■ Stored data
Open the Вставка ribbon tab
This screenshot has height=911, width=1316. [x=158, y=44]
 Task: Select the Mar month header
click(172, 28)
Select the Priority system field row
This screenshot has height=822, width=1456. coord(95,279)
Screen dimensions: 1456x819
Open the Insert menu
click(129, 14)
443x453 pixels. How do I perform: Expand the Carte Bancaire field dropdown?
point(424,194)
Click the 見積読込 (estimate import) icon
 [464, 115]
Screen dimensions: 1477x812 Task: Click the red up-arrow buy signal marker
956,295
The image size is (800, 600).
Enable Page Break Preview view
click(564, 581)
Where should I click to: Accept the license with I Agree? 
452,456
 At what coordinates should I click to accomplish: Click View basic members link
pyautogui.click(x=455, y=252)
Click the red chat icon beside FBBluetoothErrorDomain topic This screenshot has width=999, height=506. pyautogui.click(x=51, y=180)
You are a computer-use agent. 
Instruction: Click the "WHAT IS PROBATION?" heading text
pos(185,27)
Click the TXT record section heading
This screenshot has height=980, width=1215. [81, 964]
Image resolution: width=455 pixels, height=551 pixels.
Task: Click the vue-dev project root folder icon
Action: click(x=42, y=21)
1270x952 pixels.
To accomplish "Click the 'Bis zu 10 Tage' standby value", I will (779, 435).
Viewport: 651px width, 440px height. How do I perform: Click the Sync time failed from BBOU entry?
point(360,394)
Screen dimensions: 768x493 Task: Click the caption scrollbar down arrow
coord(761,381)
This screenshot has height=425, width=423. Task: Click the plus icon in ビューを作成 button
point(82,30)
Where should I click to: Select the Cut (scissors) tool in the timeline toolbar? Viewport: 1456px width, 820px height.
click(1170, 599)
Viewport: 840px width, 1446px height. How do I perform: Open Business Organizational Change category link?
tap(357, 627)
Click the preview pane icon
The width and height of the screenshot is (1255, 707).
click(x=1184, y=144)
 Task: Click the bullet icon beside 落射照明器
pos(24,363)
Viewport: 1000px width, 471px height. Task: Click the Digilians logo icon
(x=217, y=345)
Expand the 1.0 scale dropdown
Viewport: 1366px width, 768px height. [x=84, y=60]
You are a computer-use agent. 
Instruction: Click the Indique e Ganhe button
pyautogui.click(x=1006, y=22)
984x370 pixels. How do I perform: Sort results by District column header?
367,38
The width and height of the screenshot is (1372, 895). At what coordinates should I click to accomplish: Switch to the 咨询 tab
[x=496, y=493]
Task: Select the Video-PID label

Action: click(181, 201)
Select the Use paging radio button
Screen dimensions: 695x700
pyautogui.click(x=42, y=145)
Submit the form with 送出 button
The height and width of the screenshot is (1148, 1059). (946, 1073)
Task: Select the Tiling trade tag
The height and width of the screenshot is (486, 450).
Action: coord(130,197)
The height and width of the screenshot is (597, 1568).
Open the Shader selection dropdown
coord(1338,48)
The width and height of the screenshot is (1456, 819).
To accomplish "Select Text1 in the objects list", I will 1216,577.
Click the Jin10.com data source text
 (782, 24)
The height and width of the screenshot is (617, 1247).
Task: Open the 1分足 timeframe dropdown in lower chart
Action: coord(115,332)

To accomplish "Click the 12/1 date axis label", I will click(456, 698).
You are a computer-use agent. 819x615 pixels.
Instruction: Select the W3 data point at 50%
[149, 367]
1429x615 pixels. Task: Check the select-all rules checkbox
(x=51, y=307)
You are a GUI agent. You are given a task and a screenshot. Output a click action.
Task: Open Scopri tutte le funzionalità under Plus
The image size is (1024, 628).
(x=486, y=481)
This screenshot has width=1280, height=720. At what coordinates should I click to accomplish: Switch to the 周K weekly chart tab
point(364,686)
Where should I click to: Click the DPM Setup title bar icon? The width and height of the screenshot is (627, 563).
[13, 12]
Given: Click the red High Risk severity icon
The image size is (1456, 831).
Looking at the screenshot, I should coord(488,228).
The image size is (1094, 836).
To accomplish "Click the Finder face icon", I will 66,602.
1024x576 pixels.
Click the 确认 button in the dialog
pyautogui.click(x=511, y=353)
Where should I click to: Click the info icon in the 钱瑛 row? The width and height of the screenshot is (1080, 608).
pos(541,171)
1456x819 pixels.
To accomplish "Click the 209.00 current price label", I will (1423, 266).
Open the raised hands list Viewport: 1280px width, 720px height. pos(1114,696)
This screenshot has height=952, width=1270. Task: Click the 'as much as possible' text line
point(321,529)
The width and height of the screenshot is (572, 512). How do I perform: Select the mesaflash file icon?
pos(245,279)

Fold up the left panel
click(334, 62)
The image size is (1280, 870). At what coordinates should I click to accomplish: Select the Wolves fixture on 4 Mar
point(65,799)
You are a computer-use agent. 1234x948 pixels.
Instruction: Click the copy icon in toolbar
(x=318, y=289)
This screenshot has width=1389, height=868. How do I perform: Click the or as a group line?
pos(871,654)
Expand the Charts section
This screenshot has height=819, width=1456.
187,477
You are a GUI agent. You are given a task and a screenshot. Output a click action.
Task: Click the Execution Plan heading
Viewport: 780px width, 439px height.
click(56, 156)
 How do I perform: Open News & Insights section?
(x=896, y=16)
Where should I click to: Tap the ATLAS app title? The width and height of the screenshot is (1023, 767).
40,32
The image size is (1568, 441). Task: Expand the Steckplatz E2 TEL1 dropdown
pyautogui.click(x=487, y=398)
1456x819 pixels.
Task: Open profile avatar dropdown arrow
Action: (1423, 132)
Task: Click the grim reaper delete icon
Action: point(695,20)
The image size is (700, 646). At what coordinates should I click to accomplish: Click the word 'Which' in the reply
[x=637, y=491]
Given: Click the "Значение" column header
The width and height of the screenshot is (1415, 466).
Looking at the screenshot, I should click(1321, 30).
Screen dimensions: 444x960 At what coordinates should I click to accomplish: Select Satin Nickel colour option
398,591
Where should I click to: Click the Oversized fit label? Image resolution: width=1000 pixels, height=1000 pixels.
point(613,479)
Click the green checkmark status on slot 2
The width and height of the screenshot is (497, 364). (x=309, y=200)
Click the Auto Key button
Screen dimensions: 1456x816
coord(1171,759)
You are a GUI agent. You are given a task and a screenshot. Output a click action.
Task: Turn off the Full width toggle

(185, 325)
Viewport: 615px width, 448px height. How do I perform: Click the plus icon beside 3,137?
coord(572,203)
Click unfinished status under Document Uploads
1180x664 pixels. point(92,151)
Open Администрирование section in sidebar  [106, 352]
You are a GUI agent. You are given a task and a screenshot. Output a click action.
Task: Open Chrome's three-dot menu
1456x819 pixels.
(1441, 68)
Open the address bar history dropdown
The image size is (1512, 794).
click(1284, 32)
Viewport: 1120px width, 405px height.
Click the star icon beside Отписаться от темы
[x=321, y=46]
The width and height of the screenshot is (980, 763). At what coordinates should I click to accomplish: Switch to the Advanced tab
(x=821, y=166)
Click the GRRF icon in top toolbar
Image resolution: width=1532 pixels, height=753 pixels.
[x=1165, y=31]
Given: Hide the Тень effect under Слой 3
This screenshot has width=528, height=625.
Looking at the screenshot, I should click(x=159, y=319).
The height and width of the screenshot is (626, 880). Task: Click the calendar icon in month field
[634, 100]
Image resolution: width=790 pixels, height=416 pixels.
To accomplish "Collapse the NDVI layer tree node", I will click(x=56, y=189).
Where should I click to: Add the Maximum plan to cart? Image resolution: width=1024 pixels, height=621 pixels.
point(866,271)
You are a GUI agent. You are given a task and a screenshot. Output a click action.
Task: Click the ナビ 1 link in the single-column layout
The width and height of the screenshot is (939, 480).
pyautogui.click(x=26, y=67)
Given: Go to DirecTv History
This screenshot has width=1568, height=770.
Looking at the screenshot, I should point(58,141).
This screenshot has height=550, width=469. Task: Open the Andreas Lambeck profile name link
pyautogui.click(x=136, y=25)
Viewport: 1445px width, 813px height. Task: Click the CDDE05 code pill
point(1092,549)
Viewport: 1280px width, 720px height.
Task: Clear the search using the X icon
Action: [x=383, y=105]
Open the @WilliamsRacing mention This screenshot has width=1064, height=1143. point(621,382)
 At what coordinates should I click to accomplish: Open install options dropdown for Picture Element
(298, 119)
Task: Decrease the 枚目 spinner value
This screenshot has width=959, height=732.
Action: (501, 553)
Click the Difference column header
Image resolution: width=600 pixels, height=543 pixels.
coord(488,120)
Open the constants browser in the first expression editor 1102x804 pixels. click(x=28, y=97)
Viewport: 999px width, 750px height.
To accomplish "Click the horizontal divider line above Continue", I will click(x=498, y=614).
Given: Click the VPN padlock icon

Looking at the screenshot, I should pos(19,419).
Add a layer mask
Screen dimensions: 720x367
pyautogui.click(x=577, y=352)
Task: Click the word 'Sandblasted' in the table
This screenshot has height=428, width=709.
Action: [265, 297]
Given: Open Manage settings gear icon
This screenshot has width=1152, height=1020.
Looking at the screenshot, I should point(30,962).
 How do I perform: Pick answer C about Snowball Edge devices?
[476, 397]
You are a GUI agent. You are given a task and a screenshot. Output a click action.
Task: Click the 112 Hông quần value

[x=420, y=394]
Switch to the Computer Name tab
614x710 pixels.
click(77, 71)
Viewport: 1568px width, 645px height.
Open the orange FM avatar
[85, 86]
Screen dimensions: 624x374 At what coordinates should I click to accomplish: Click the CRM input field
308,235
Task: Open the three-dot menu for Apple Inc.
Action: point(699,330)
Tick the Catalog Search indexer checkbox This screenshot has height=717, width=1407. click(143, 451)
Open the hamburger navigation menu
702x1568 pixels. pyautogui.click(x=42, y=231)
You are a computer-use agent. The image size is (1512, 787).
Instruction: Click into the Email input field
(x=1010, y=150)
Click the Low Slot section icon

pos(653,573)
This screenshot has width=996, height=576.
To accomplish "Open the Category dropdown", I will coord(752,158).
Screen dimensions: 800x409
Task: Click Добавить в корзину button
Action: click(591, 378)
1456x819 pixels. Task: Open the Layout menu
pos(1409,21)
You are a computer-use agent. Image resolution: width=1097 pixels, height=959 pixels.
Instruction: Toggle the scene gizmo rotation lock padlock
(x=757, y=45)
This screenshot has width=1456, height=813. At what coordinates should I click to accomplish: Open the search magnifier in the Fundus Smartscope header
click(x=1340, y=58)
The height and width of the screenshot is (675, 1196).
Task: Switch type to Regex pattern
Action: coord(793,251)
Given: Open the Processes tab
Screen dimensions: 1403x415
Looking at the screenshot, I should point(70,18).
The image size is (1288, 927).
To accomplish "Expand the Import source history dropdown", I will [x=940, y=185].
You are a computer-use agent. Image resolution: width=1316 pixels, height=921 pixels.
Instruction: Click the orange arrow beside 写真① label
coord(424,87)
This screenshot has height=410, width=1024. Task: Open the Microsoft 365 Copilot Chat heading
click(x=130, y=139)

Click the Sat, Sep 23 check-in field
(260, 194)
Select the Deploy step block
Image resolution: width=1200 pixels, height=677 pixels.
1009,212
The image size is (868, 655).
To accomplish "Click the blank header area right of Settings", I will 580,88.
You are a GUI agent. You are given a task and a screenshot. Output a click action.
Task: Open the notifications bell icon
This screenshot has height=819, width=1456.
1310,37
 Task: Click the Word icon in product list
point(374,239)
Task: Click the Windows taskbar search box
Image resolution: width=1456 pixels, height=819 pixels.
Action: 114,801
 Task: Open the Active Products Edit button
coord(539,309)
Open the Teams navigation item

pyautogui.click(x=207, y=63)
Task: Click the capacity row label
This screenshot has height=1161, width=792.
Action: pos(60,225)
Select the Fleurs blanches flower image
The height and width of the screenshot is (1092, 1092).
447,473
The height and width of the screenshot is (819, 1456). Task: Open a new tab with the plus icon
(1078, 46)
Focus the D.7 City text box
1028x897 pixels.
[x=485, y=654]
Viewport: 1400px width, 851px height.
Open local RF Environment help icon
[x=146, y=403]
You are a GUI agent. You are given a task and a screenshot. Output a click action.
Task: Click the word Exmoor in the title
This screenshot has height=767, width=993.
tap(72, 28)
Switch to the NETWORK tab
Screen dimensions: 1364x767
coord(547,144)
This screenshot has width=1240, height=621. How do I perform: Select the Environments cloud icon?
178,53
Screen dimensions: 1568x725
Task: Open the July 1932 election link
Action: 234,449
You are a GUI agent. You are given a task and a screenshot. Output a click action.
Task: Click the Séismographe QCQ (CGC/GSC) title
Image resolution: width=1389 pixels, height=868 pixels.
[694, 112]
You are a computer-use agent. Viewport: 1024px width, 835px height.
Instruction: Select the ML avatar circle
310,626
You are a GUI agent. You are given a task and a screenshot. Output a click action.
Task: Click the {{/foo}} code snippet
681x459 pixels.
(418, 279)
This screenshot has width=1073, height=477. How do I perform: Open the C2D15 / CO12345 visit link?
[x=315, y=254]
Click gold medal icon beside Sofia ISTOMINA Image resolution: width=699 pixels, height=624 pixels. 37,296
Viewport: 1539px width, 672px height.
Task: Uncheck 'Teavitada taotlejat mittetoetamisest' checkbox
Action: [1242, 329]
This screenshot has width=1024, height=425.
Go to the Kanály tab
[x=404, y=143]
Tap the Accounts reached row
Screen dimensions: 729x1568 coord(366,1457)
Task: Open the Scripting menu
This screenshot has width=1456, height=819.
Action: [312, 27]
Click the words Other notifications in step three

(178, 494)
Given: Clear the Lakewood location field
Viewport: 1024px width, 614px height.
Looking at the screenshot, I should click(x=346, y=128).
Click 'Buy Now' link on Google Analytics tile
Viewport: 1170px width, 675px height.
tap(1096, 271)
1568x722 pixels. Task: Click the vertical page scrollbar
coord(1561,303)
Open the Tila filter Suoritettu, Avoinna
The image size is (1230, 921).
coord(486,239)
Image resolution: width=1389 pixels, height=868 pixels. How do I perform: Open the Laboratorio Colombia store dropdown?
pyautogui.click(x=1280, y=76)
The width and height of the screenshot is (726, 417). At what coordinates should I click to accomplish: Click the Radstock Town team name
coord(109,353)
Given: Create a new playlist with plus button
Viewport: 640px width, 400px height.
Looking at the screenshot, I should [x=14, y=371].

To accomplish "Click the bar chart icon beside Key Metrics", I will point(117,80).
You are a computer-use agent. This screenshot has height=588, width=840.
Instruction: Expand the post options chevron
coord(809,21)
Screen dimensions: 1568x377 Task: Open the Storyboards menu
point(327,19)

■ Stated task
Quote verbatim everything from the line containing "Task: Open the Scripting menu" down to the final line of the rows, including both of those lines.

■ Solved problem
Task: Open the Scripting menu
This screenshot has width=1456, height=819.
Action: [312, 27]
Click the words Other notifications in step three

(178, 494)
Given: Clear the Lakewood location field
Viewport: 1024px width, 614px height.
Looking at the screenshot, I should click(x=346, y=128).
Click 'Buy Now' link on Google Analytics tile
Viewport: 1170px width, 675px height.
tap(1096, 271)
1568x722 pixels. Task: Click the vertical page scrollbar
coord(1561,303)
Open the Tila filter Suoritettu, Avoinna
The image size is (1230, 921).
coord(486,239)
Image resolution: width=1389 pixels, height=868 pixels. How do I perform: Open the Laboratorio Colombia store dropdown?
pyautogui.click(x=1280, y=76)
The width and height of the screenshot is (726, 417). At what coordinates should I click to accomplish: Click the Radstock Town team name
coord(109,353)
Given: Create a new playlist with plus button
Viewport: 640px width, 400px height.
Looking at the screenshot, I should [x=14, y=371].

To accomplish "Click the bar chart icon beside Key Metrics", I will point(117,80).
You are a computer-use agent. This screenshot has height=588, width=840.
Instruction: Expand the post options chevron
coord(809,21)
Screen dimensions: 1568x377 Task: Open the Storyboards menu
point(327,19)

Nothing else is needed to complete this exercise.